Now that we know what Salesforce integration options are available to us, let's move on to some of the more nuanced discussions around getting data in and out of Salesforce.

Data Integration and Salesforce APIs

The way you integrate data with Salesforce is through one of the Salesforce APIs. You will use either the standard API (REST or SOAP) or the bulk API and it's important you understand the difference between them. It doesn't matter what integration tooling you use, you still connect to the same APIs and you still have the same constraints of each of those. When thinking about common, schedule-based data integration processes you need to choose how you will connect to Salesforce, with the standard or bulk API.

The reason why this is so important is because of the way Salesforce licenses API calls to its system. For each user license you have in Salesforce you are allowed 1000 API calls per day. That includes the API calls those users are making through the Salesforce application. If you are pushing the limits of your daily API cap, the standard API might not be the way to go for your organization. The standard APIs are restricted to much smaller batch sizes compared to the bulk API resulting in higher API counts per data integration operation. The bulk API allows for much larger batch sizes, 5k + per batch. This is an important consideration when you are getting in to data integration with Salesforce and guess what, those API counts are not the only thing you need to be concerned with when using the different APIs.
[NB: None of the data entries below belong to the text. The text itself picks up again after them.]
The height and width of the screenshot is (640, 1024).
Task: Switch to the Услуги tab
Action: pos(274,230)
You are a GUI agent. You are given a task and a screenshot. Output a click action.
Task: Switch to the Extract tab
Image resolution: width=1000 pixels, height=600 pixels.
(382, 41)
There is another key difference between these types of APIs that you need to be aware of. When working with the standard API you are basically getting row by row feedback for your data integration operations so if a record fails and the job fails with it, you get that feedback right away whether that is in Data Loader, SSIS, Apex, or iPaaS. The bulk API is different though, instead of going row by row the bulk API produces a large file per batch and then submits that to Salesforce for processing. That means that once you have submitted that batch through the Bulk API failures will not be reported back to the application you submitted them with. In Salesforce there is a section where you can see the status of your bulk API jobs, they can be found here: Setup>Platform Tools>Environments>Jobs>Bulk Data Load Jobs. This is important to note because data loads using the bulk API can feel like a black box unless you know where to look for status on the load you submitted. This is also where you can find errors related to your data loads so you know what needs to be corrected.

It might make more sense to use the bulk API for large loads and use the standard for everything else. If you can build a good incremental workflow this should set you up to use the standard API most of the time. It might just be for those initial loads that you would use the bulk API. Your mileage may vary but these are things you want to have on your radar. Also, don't forget to track down the canned Salesforce report on API usage. This will show you the API usage by user by day for the last seven days.
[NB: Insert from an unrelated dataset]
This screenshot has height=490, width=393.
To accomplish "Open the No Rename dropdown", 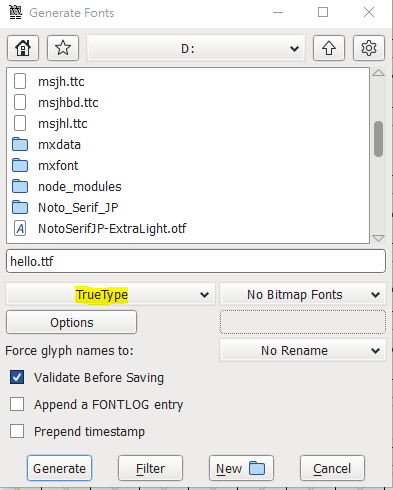I will [x=303, y=350].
DML Operations in Salesforce

When it comes time to actually update the data in Salesforce there are several rules you need to follow. There are different DML operations you can access in Salesforce such as insert, update, delete, upsert, and merge. One thing to note about merge, this is not the same as the merge in SQL Server so if you are looking to update/insert in the same operation you can use the upsert option in Salesforce. There are some other nuances about the different DML types you should know.

If you are updating data in Salesforce you need to do that on a Salesforce Internal Id. A Salesforce internal Id is what Salesforce uses to uniquely identify a row in a table in their database-- this as an auto generated identity column, each time a row is created a new Salesforce internal Id is created to represent uniqueness in the table. The only way you can update (not upsert) a Salesforce table is by using this Salesforce internal Id, you cannot update data without it. You will probably end up with some kind of workflow that brings Salesforce data in to your local environment, uses an External Id to join to you other source data, and then uses the Salesforce Internal Id you brought down to do an update, Or…

If you need to upsert (update/insert) data you can't do this on the Salesforce internal Id, for this you will need a Salesforce external Id. A Salesforce external Id is a way for your business to uniquely identify a row in a Salesforce table using a business key, a value that has meaning to the business. You will select and or create a field in the desired table in Salesforce and designate that field an ExternalId, and while it is not required I would also recommend setting the value as unique because you can't upsert on the table if the value is not unique. Once you have the unique ExternalId configured for your target table you can start upserting to the table.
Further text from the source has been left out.